Danislau

Literatura rock’n’roll. É assim que poderia descrever “Hotel Rodoviária”, novo livro de Danislau. Talvez você conheça ele pelo seu trabalho com a banda mineira Porcas Borboletas. Mas esse livro vai te surpreender. Com influência beatnick e do velho safado Bukowski, o livro cria um retrato muito bacana de um universo marginal.

Conversamos bem rapidinho sobre música e sobre o livro, que foi lançado no último dia 22 na Balada Literária, em São Paulo.  Para mais lançamentos, fique ligado no site do livro.

TMDQA – Como surgiu a ideia do livro?

Danislau – Esse livro não pintou como resultado de um projeto, de uma programação. A primeira leva de parágrafos veio de uma vez, mais ou menos 6 anos atrás. Fui escrevendo, dando umas risadas, escrevendo mais. Quando vi, havia um cara ali. Um personagem. Dei asas, deixei o personagem viajar um pouco. Essa primeira parte do trabalho foi assim. Despretensiosa. Faz lembrar o verso do Fernando Pessoa: “Todo começo é involuntário”. Depois disso comecei a lapidar a pedra, dar uns tapinhas aqui, outros ali. Esse foi o processo: primeiro um processo espontâneo. Depois, um processo dirigido.

TMDQA – Seu trabalho como músico influenciou na criação? Dá pra sentir uma forte influência beatnick tanto na estética quanto na temática.

Danislau – O palco, o rock, a coisa toda, influenciaram muito. O palco é um espaço de radicalidade, de urgência, de saúde, de vigor. O texto do Arnaldo Antunes (essa vai ser a última vez que me apoio em poemas dos outros, prometo) canta essa pedra muito bem: “Sempre é pouco quando não é demais”. Isso está no rock: se não é muito, se não é tudo, é pouco. Fiz questão de ligar o Hotel Rodoviária nessa tomada. A tomada 330 volts do rock e do palco.

TMDQA – Você já está trabalhando em algum novo projeto? E a banda? Como anda?

Danislau – Tenho um projeto bem adiantado. Pretendo mostrar pra quem ainda não viu no segundo semestre de 2015. É uma opera rock solo intitulada CARNIÇA. O Porcas Borboletas tá indo muito bem. Completamos, em 2014, quinze anos de banda. Possivelmente vamos compor um disco novo em 2015.

TMDQA – Qual livro você indicaria para quem curtiu seu trabalho?

Danislau – Eu indicaria o livro que meu parceiro Enzo Banzo tá lançando agora, junto comigo. Livro lindão de poemas. É o POESIA COLÍRICA.

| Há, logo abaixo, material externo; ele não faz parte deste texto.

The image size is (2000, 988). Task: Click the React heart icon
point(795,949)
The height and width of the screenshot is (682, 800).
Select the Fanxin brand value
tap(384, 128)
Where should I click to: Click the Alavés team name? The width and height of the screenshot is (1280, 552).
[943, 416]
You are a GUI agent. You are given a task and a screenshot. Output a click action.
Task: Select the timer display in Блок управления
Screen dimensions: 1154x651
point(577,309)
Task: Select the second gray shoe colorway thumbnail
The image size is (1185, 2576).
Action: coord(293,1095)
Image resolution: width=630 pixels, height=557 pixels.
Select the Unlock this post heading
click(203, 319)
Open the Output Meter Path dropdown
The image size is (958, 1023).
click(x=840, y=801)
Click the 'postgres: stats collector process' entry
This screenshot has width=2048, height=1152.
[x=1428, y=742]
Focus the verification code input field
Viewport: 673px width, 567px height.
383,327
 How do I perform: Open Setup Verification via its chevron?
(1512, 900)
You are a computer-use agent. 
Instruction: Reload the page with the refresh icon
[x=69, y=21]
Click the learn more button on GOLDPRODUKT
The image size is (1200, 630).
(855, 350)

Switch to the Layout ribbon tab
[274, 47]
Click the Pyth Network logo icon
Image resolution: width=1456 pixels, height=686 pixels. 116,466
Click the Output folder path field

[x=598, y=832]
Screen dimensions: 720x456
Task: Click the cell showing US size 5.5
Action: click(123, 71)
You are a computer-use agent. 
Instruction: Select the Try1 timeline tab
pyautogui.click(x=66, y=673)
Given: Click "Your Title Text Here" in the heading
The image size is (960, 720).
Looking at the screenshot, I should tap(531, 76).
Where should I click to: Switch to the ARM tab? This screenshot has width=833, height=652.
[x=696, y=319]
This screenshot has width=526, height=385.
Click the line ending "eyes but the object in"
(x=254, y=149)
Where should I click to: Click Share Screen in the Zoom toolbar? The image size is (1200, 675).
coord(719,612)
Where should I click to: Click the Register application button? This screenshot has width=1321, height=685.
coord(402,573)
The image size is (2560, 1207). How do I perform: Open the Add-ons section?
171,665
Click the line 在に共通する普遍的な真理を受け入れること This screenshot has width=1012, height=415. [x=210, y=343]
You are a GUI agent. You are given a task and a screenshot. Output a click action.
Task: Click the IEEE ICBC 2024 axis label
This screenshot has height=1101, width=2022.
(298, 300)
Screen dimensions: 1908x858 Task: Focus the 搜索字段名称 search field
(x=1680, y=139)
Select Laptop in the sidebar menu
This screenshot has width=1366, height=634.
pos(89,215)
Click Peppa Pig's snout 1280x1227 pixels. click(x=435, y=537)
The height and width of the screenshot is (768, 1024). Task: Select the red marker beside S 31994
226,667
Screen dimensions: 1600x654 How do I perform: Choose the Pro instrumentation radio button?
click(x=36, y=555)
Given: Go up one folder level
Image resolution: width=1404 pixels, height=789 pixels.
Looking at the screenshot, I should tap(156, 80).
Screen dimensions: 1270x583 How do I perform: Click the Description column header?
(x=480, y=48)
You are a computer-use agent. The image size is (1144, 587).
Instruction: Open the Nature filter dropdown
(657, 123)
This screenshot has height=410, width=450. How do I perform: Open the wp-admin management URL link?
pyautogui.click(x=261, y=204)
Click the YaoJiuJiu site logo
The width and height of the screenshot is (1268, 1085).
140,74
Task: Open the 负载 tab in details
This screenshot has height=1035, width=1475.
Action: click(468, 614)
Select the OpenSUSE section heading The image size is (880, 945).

TMDQA – Sempre perguntamos, nessa coluna, sobre a relação do artista com formatos de consumo de música. O que ele acha da volta do vinil, do streaming e tal. Gostaria de saber a sua também. Qual formato você mais ouve? Como você consome música? Mas, além disso, como você enxerga o livro digital?

Danislau – Amo o vinil. O vinil, pra mim, é um suporte que apresenta o som de uma maneira miraculosa. O som consta na sala como um dado físico, real, palpável, até. Ele ocupa o espaço como se fosse um sofá. Essa experiência me parece insubstituível. Mp3 eu adoro também. É uma conquista. Andar com muita música no bolso, colocar trilha sonora nas andanças, coisa mais linda. Do CD, gosto do som. É bem superior ao mp3, em termos de amostragem, e soa bem diferente do disco de vinil. O que eu não gosto do CD é que eu acho a mídia meio poluente. Feia. O que se pode fazer com um CD estragado? Não há artista plástico que dê aproveitamento pro tal do compact disc.

TMDQA – Você tem mais discos que amigos? E mais livros?

Danislau – Na época do vinil, eu tinha mais amigos que discos. Depois veio o mp3, passei a ter mais discos que amigos. Mas quando pintou o facebook, a coisa ficou empatada. Livros, tenho pouquíssimos. Acho que livro é um tipo de objeto que não se submete à lógica da propriedade. Por mais que se escreva o nome no livro, pra demarcar território, o objeto permanecerá sem dono. Livro é pra voar. Deixo os meus voarem. Engraçado que jamais os reencontro. É como se diz em alguns lugares do Brasil: deu, tá dado.